May 1, 2010 - A new city law requires Buffalo landlords to disclose to tenants whether or not they allow smoking in their buildings. It is the first such policy in the state and one of only a few in the nation.
The disclosure law clarifies to smokers and non-smokers the tobacco policies in a building before they sign a rental agreement. But tobacco-control advocates also see such laws as a way to encourage landlords to make their apartments smoke-free.
"A smoke-free building is more attractive to tenants and tends to get higher payments," Anthony Billoni, coordinator of the Erie-Niagara Tobacco-Free Coalition, said Thursday, April 29th. The coalition worked with the city on the law, which went into effect with little notice in March.
The law, which is modeled after a policy in Oregon, requires landlords to disclose whether smoking is prohibited or allowed in a building, or allowed in limited areas. If smoking is allowed in limited areas, those areas must be identified. Colleen Hermann-Franzen, tobacco program manager for the American Lung Association in Oregon, said landlord groups supported the measure. "It has been well-received by tenants and landlords," she said. "The work now is informing people about the law." (Oregon's New Law Requiring Landlords to Disclose their Smoking Policy)
Notification must occur at the time tenants sign a lease agreement. Landlords can draft their own disclosure forms or use sample language available from such tobacco control organizations as the coalition.

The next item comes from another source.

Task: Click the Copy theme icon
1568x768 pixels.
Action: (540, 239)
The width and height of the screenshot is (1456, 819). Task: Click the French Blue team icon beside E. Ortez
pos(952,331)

Landlords in New York State are not required to use written lease agreements and are not required to disclose a smoking policy in writing. However, officials said a verbal disclosure leaves no physical proof that the disclosure occurred and leaves a landlord vulnerable to legal action by a tenant when misunderstandings over smoking policies arise.
"The law helps tenants protect themselves from second-hand smoke, and it helps smokers develop an understanding about whether they can smoke, which will avoid the many conflicts that make it to court," said City Housing Court Judge Henry J. Nowak.
Secondhand smoke, which is also known as environmental or passive smoke, (ets, secondhand smoke, involuntary smoking, sidestream smoke) includes smoke that comes from the end of a lighted cigarette or cigar, and smoke that comes from the exhalation of a smoker.
Secondhand smoke is classified as a cancer-causing agent by the U.S. Environmental Protection Agency and the International Agency for Research on Cancer, a branch of the World Health Organization.
The 2006 Richard H. Carmona, M.D., M.P.H., FACS U.S. Surgeon General's report concluded that secondhand smoke causes premature death and disease in children and in adults who do not smoke, including respiratory problems and, over a long period, cancer. (The Health Consequences of Involuntary Exposure to Tobacco Smoke: A Report of the Surgeon General June 27, 2006)
Billoni said the law will benefit landlords, especially those concerned about potential damage to their properties from fires and smoke odors, by clarifying that it is legal for them to make a multi-unit dwelling smoke-free. He and others likened the law to rental policies on pets and disclosure requirements about the presence of lead-based paint.
Belmont Housing Resources, which manages and builds low-cost housing in Buffalo, oversees more than 700 units in 15 multi-unit buildings in the region. The organization, which supports the law, over the years made its buildings smoke-free. "Landlords don't realize that it's legal to adopt a smoke-free policy. Smokers are not a legally protected group," said Pam Berger, vice president of property operations.
The Erie-Niagara Tobacco-Free Coalition announced Thursday, April 28th it is reimbursing landlords up to $500 for the cost of advertising a smoke-free building if they use the international no smoking logo or the phrase "No Smoking Allowed" in apartment rental ads.